Manufacturers will have to consider cybersecurity for the full lifecycle of their products, from initial distribution through to the end of product life, said Benjamin M. Zegarelli, of counsel at Mintz, Levin, Cohn, Ferris, Glovsky and Popeo P.C., in New York, who is an FDA regulatory and compliance specialist.

Devices often remain in service for “quite a long time,” said Mike Rastigue, Chicago-based vice president and head of cyber risk management for Aspen Insurance Holdings Ltd.

Manufacturers will have to incur the long-term expense of maintaining cyber expertise on staff, he said.

Many manufacturers are already doing what the FDA guidance calls for, “but it helps the industry to understand the FDA’s expectations when they are designing new medical devices,” Mr. Zegarelli said.
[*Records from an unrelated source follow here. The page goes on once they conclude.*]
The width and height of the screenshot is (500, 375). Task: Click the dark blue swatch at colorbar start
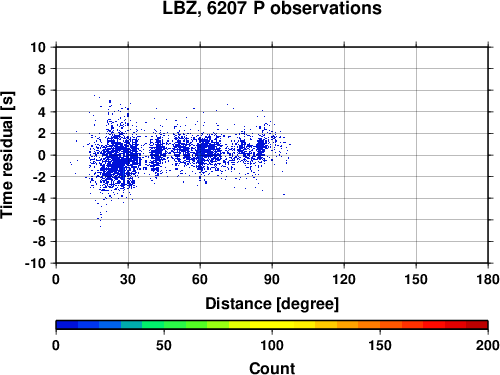coord(67,324)
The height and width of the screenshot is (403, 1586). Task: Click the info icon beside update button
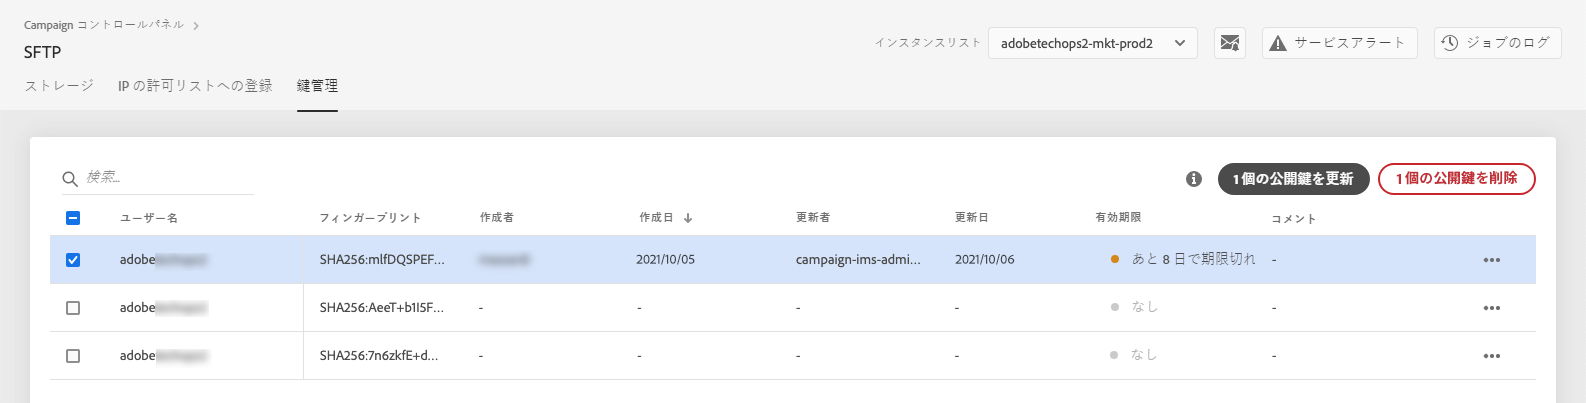pyautogui.click(x=1193, y=179)
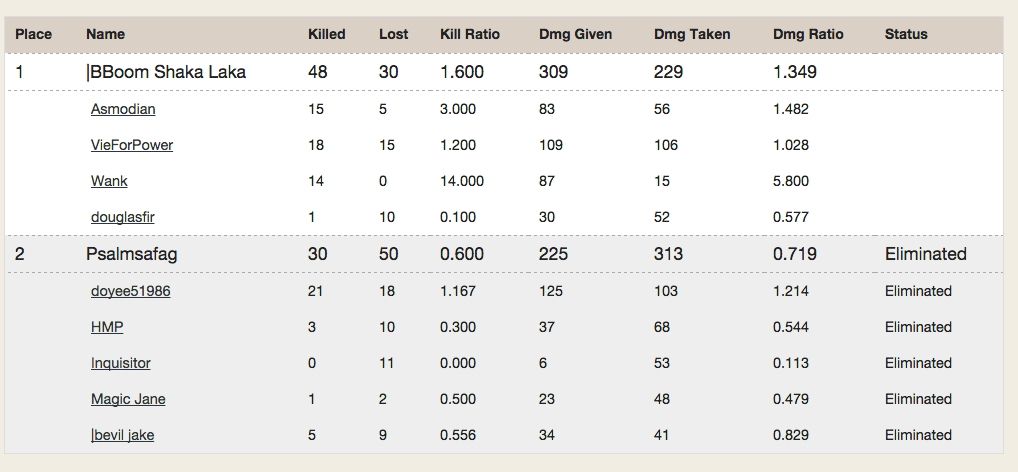The height and width of the screenshot is (472, 1018).
Task: Click the Killed column header
Action: pos(327,34)
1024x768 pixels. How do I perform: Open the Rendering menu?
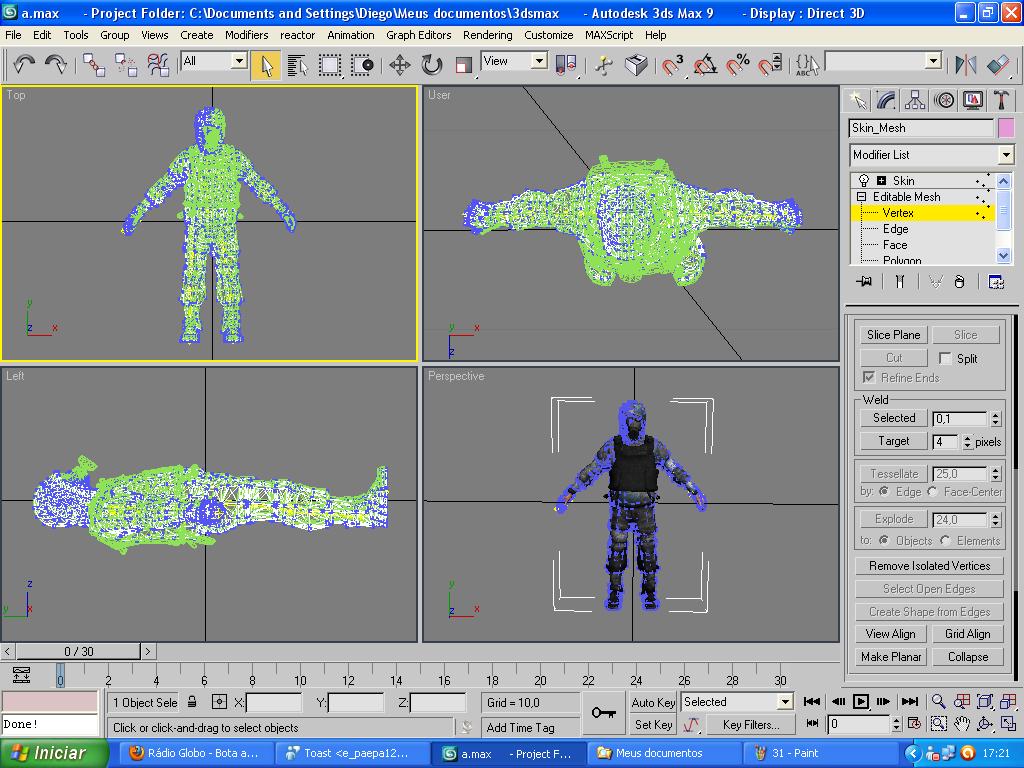[x=487, y=34]
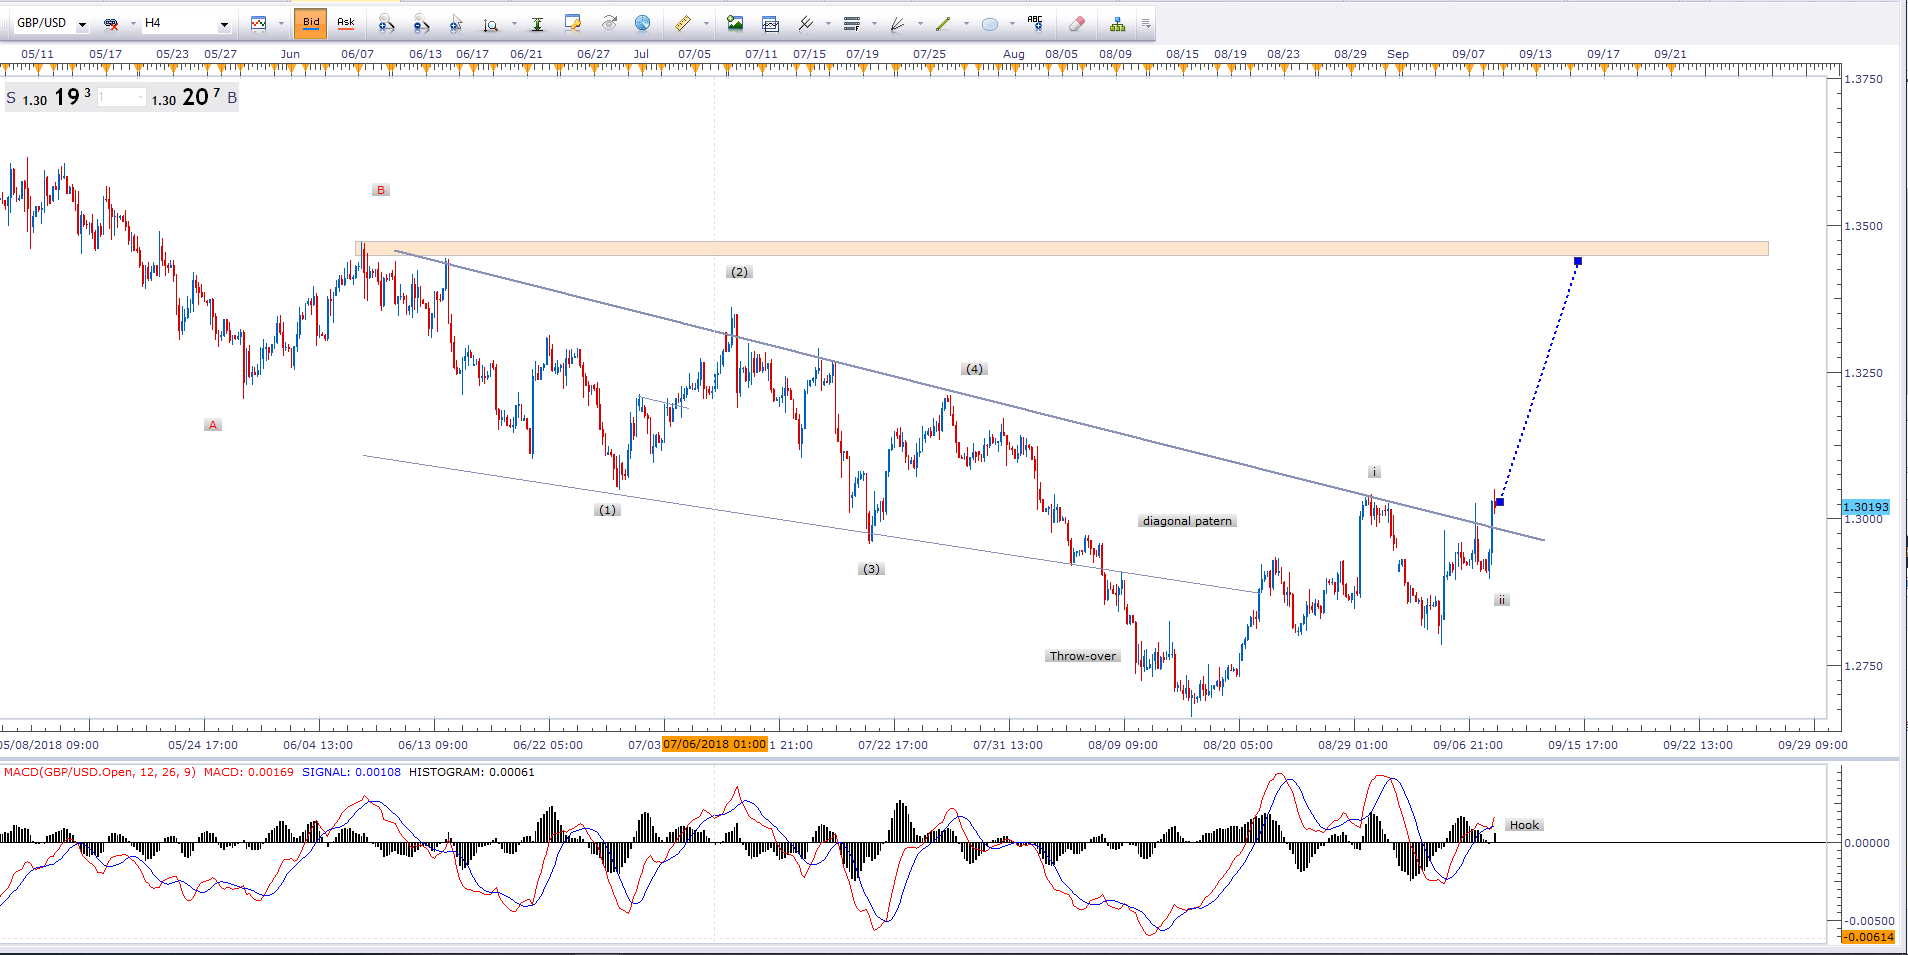The image size is (1908, 955).
Task: Click the trade amount input field
Action: (121, 98)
However, “a lot of manufacturers understand how to build an insulin pump or IV machine, but the cybersecurity is a different aspect that they really haven’t considered nor understood,” said Matt Zagwoski, Philadelphia-based product leader, global life sciences, for Beazley PLC. 

Smaller manufacturers will likely have to contract with third parties to support their cybersecurity efforts, Mr. Singer said.

Cyber liability insurance coverage is available for medical device manufacturers, but it may be custom-made, observers say. “The issue is, a lot of traditional lines of coverages, like product recall, are very often looking to exclude cyber insurance,” so a manuscript policy may be necessary, Mr. Rastigue said.  

The market is competitive, while the underwriting process is rigorous, said Samantha Billy, New York-based vice president and U.S. broking growth leader at Aon. More insurers are seeking to write cyber coverage, especially if they have strong information security hygiene, she said.

Mr. Burke said, “These guidelines will bring more capacity to the table, as more insurers will find comfort in the quality and safety profiles of the products in the marketplace,” which will also lead to reduced rates.

Max Perkins, head of strategy and innovation for cyber and technology at Axis Capital Holdings Ltd. in Durham, North Carolina, warned, however, that medical device manufacturers must also ensure that their coverage extends through the life of the product.